Après des décennies de promesses climatiques non tenues, le Rapport d’inventaire national1 publié le mois dernier a apporté une nouvelle longtemps attendue : les émissions de gaz à effet de serre du Canada sont enfin en baisse.

Cependant, une exception nuit aux progrès et menace la capacité du Canada à atteindre ses objectifs climatiques : le secteur pétrolier et gazier.

En 2021, le Québec a montré la voie au reste du pays en interdisant l’exploration pour les combustibles fossiles et en se joignant à l’alliance internationale « Au-delà du pétrole et du gaz » (Beyond Oil and Gas). Aujourd’hui, les députés québécois doivent faire pression sur leurs partis pour qu’ils saisissent la plus grande occasion qui s’offre au Canada de s’attaquer à la pollution : le plafonnement des émissions du secteur pétrolier et gazier.
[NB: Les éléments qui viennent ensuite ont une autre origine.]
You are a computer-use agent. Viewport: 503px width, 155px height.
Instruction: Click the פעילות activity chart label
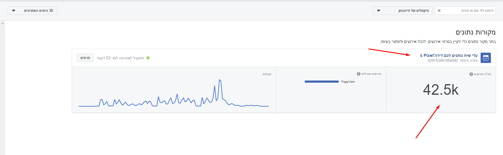click(x=267, y=74)
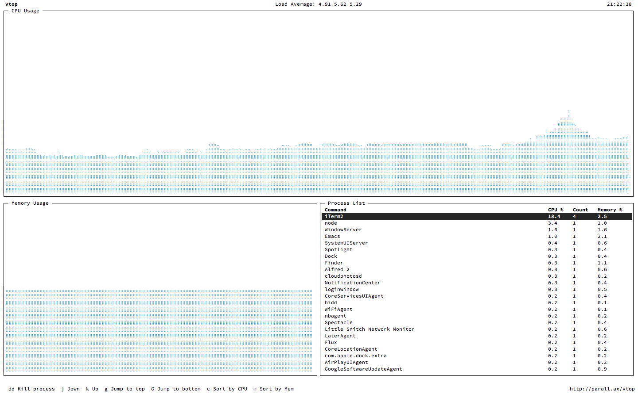Select the iTerm2 process row

(477, 217)
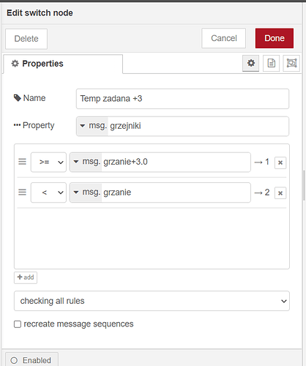The width and height of the screenshot is (306, 366).
Task: Click the Cancel button
Action: [x=223, y=38]
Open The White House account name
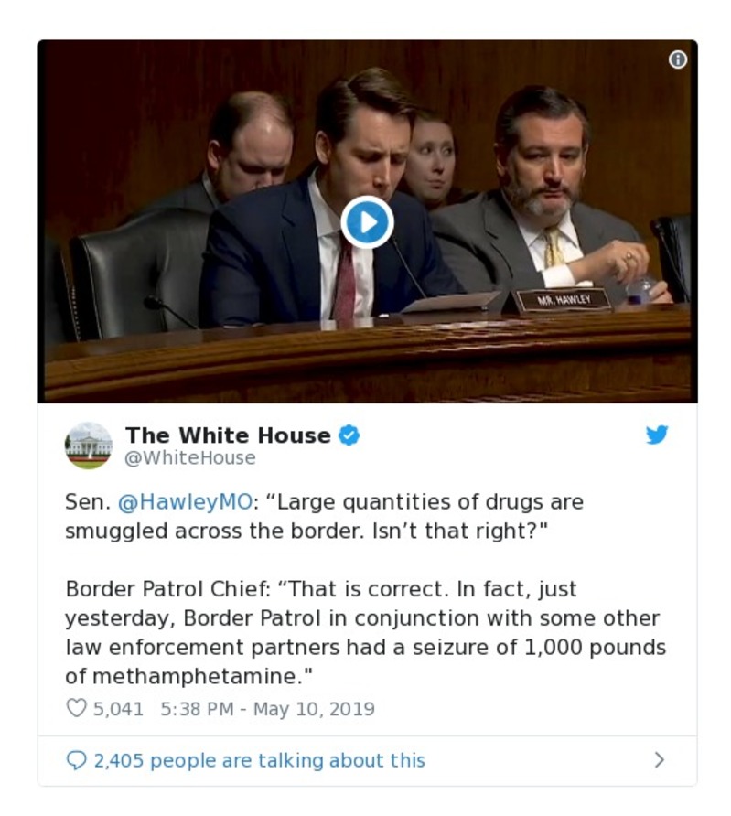The width and height of the screenshot is (731, 816). point(228,435)
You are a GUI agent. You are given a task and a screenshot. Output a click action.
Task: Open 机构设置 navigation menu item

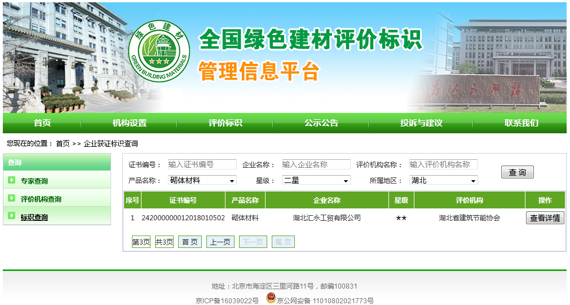tap(130, 123)
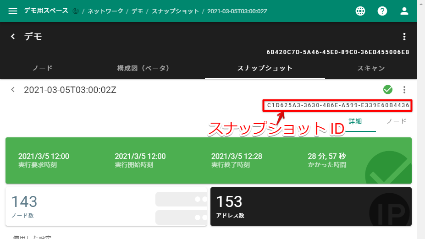Viewport: 425px width, 239px height.
Task: Click back chevron beside snapshot timestamp
Action: (x=13, y=89)
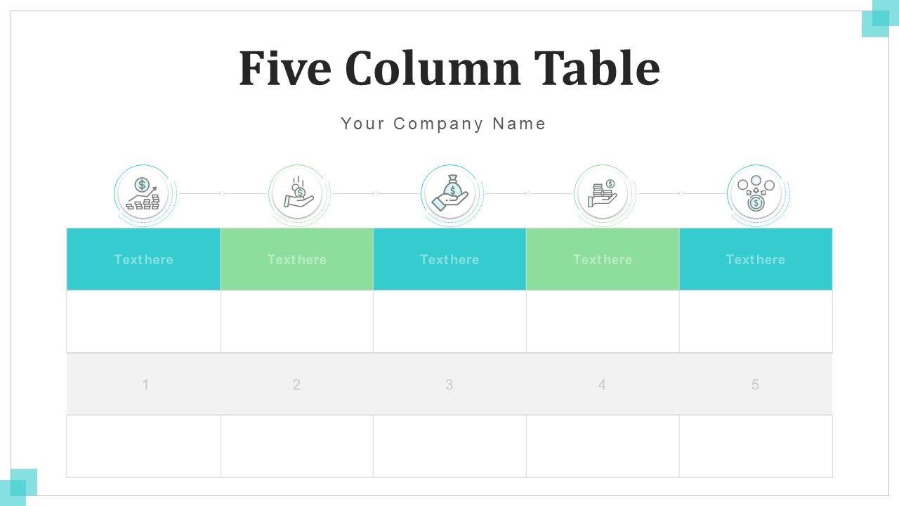This screenshot has height=506, width=899.
Task: Click the hand catching falling coins icon
Action: 297,193
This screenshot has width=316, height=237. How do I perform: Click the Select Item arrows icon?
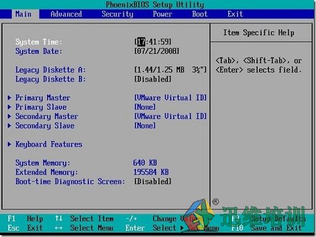[59, 218]
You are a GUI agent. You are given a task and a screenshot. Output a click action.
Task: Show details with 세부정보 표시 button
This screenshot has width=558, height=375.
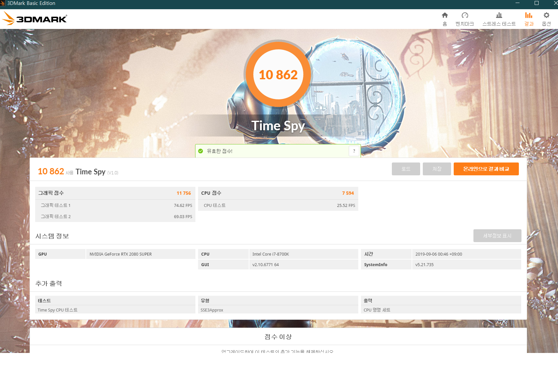(497, 236)
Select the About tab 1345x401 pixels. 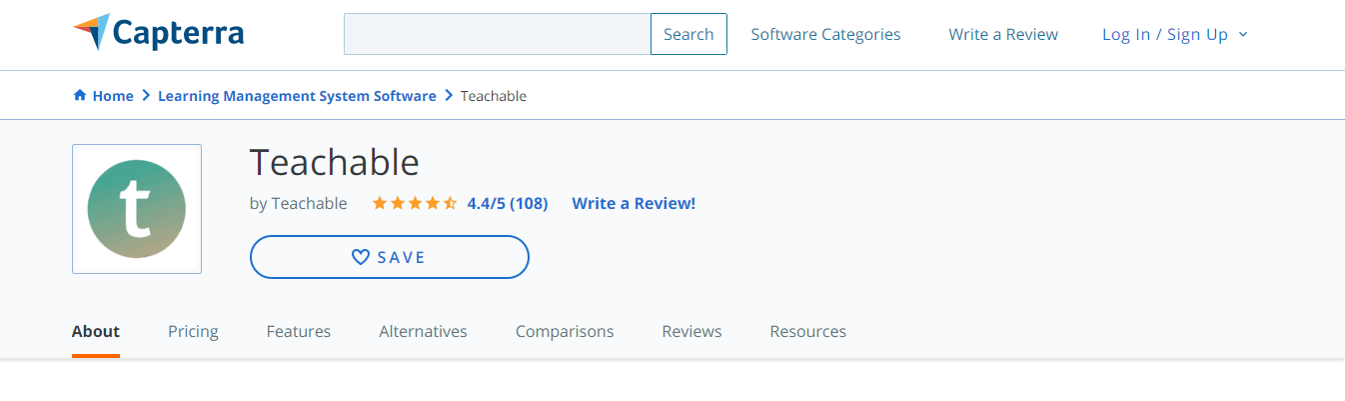[96, 331]
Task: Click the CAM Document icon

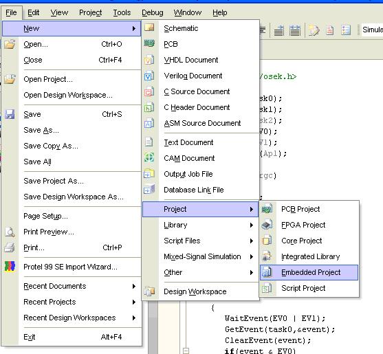Action: (x=149, y=157)
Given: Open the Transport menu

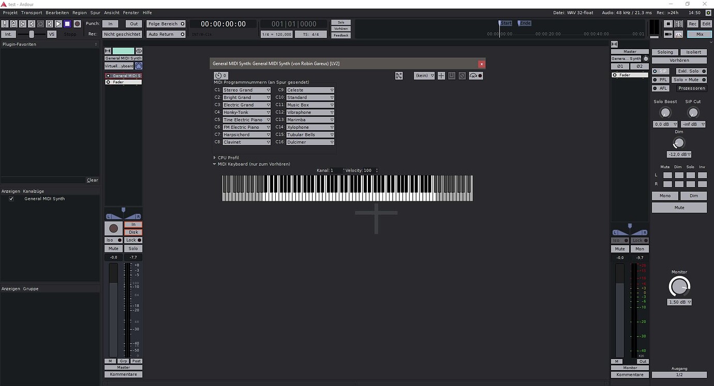Looking at the screenshot, I should click(32, 12).
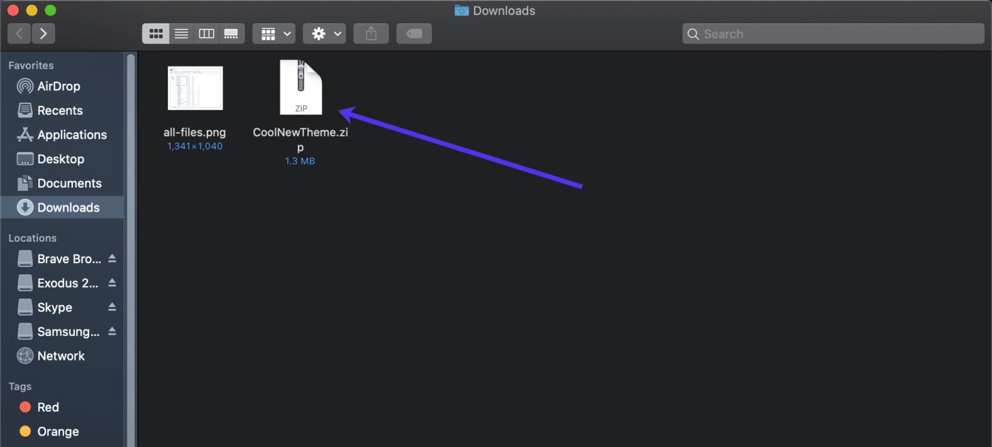Switch to column view mode
The width and height of the screenshot is (992, 447).
pyautogui.click(x=207, y=34)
Ce secteur qui représente 5 % du PIB du Canada est, depuis longtemps, le plus polluant du pays. En 2021, il était responsable de 28 % des émissions nationales. Ce chiffre pourrait même être sous-estimé d’après une récente étude. Alors que d’autres secteurs comme l’électricité et l’industrie lourde ont considérablement réduit leurs émissions, ceux du secteur pétrolier et gazier ont augmenté de 89 % depuis 1990.

Cet été, le gouvernement fédéral devrait dévoiler une réglementation visant à plafonner les émissions du secteur pétrolier et gazier : une étape cruciale qui imposerait une limite décroissante à la quantité d’émissions que les compagnies sont autorisées à rejeter dans le cadre de leurs activités nationales.

Les industries pétrolière et gazière travaillent d’arrache-pied pour affaiblir cette politique, mais les Canadiens y voient clair : un nouveau sondage d’Abacus Data2 montre que deux Canadiens sur trois estiment que l’industrie devrait être tenue de réduire ses émissions afin que le Canada puisse atteindre ses objectifs climatiques.

Toutes les régions sont majoritairement favorables à un plafonnement des émissions, mais c’est au Québec que l’enthousiasme est le plus fort, avec 68 % d’opinions favorables et seulement 14 % d’opinions défavorables, suivi de près par les provinces de l’Atlantique. Les électeurs du Parti libéral fédéral, du Bloc québécois et du NPD sont tous très favorables à l’idée d’obliger les sociétés pétrolières et gazières à plafonner leurs émissions (respectivement 72 %, 77 % et 81 %).

La leçon politique que doivent tirer les députés québécois est la suivante : un plafonnement des émissions ambitieux est une solution gagnante pour le climat soutenu par les Québécois.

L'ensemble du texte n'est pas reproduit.